Namun, Abbas tidak seperti kebanyakan penulis Pakistan, secara terang-terangan mengakui bahwa Pakistan menganggap penggunaan “kelompok militan proxy” sebagai “sah” di Kashmir, bukannya menggemakan kebohongan Pakistan yang resmi yang hanya memberikan “dukungan diplomatik, moral dan politik” untuk kelompok jihad.

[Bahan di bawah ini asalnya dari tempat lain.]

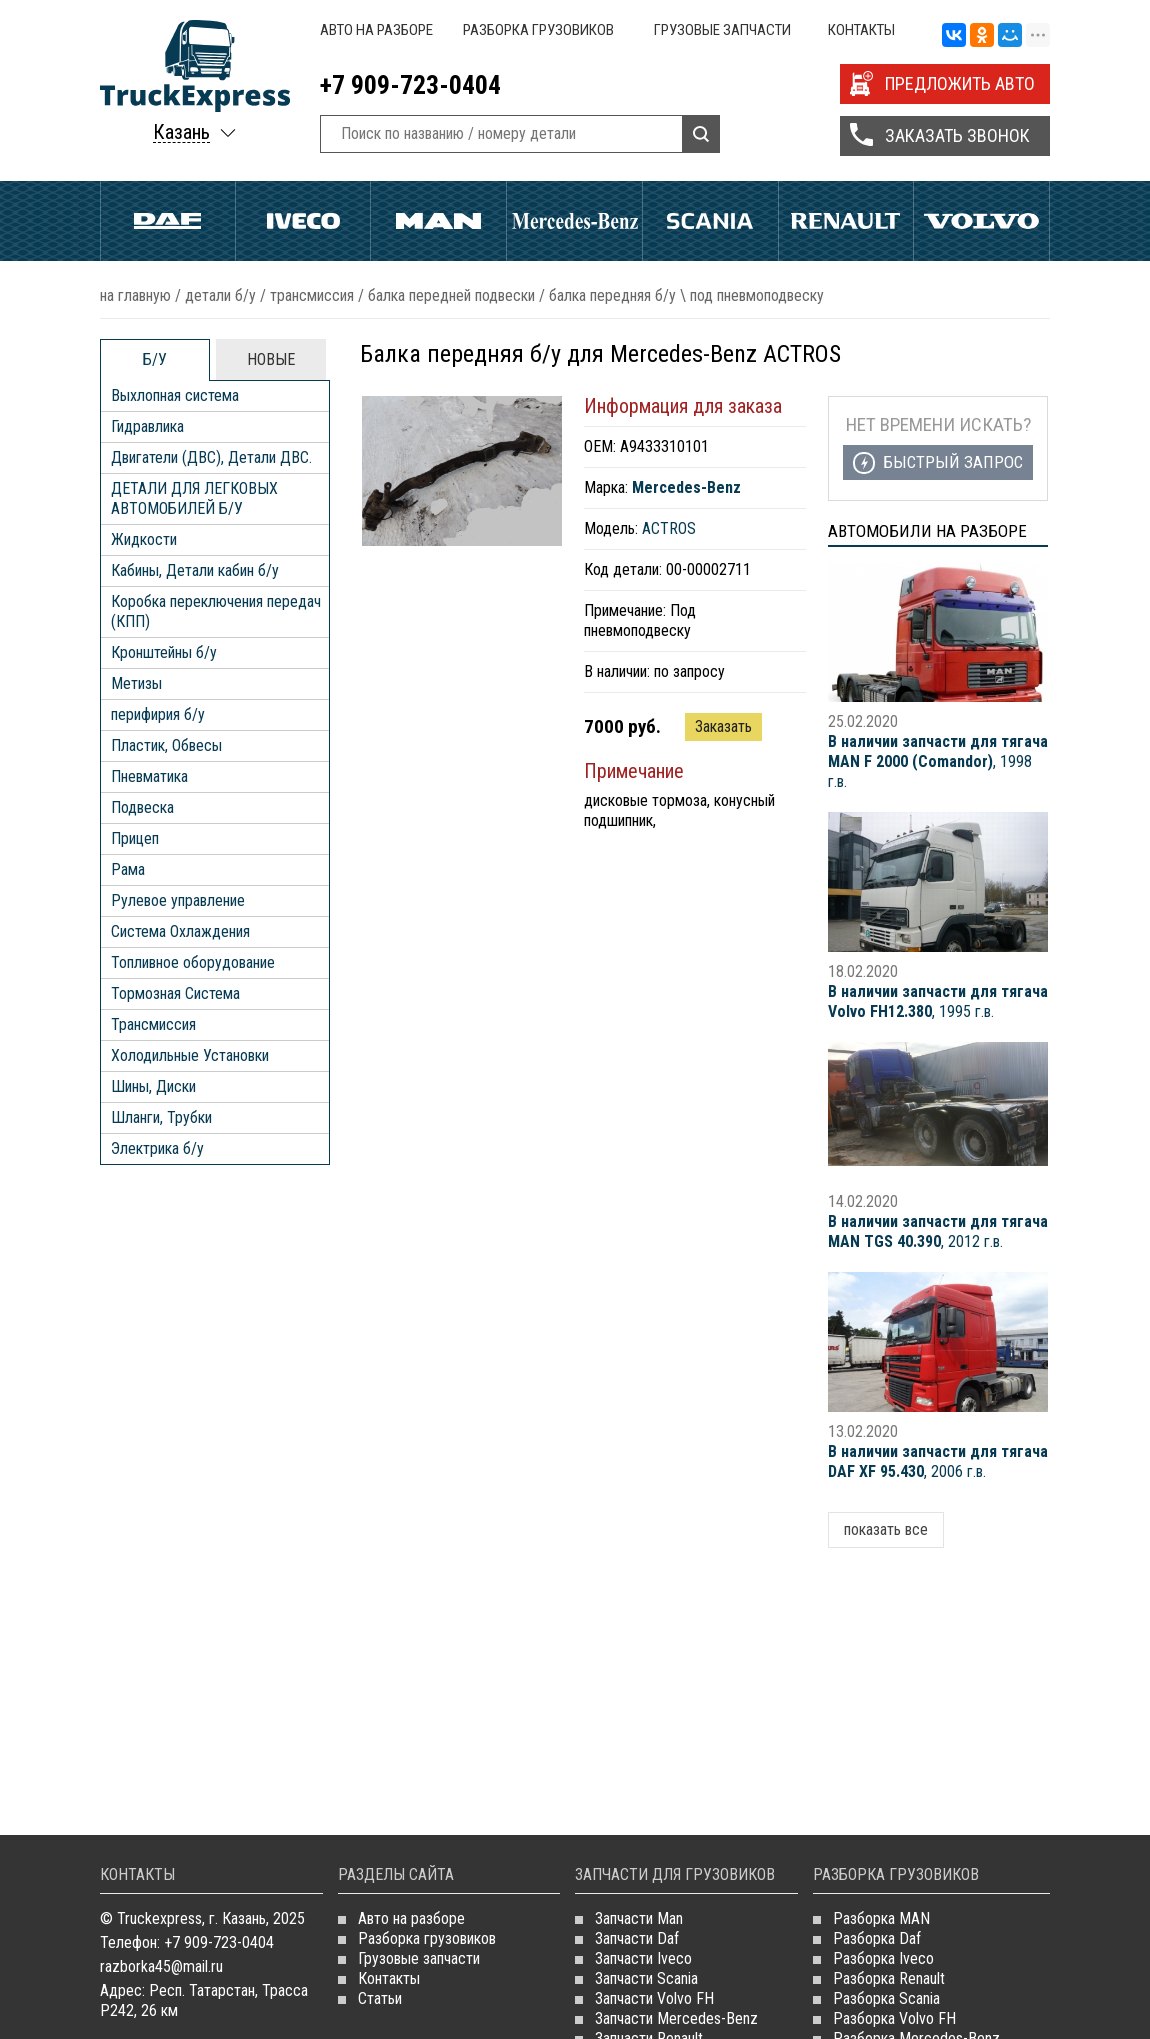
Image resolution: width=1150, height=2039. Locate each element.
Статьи (380, 1998)
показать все (886, 1529)
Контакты (861, 30)
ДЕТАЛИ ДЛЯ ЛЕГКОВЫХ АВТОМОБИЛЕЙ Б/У (194, 498)
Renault (846, 221)
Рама (128, 869)
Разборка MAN (881, 1918)
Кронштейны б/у (164, 652)
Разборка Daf (877, 1938)
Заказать (723, 726)
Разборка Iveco (883, 1958)
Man (438, 221)
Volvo (981, 221)
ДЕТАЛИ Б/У (220, 295)
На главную (135, 295)
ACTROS (669, 528)
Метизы (136, 683)
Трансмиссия (312, 295)
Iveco (303, 221)
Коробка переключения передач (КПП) (216, 611)
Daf (168, 221)
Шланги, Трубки (161, 1117)
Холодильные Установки (190, 1055)
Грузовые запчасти (722, 30)
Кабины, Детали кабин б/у (195, 570)
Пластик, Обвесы (166, 745)
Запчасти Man (639, 1918)
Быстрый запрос (953, 462)
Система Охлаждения (180, 931)
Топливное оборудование (193, 962)
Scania (710, 221)
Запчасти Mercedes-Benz (676, 2018)
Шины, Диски (153, 1086)
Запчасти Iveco (643, 1958)
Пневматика (149, 776)
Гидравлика (147, 426)
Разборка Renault (889, 1978)
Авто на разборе (376, 30)
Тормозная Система (175, 993)
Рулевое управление (178, 900)
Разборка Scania (886, 1998)
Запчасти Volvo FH (654, 1998)
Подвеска (142, 807)
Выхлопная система (175, 395)
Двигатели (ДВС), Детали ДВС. (211, 457)
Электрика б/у (157, 1148)
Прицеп (135, 838)
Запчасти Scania (646, 1978)
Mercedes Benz (574, 221)
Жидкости (144, 539)
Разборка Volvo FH (894, 2018)
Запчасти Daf (637, 1938)
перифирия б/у (158, 714)
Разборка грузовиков (538, 30)
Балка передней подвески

Meskipun ada referensi sepintas terhadap konflik Kargil, Abbas tidak mengakui fakta bahwa intrusi Kargil adalah bencana militer dan bencana politik, yang pasti menyebabkan kudeta lain di Pakistan, yang diperintahkan pada kesempatan ini, oleh Jenderal Musharraf, dengan siapa dia telah dikaitkan.
Buku ini menarik dan penting bagi mereka yang berusaha memahami apa yang memotivasi Pakistan dan, yang lebih penting, militernya yang sangat kuat, ketika menyangkut hubungan dengan India. Seseorang dapat juga mengakui bahwa Hassan Abbas telah moderat dan bernuansa dalam rujukannya ke India, bahkan dengan kritiknya yang disuarakan dalam banyak hal akan dianggap masuk akal.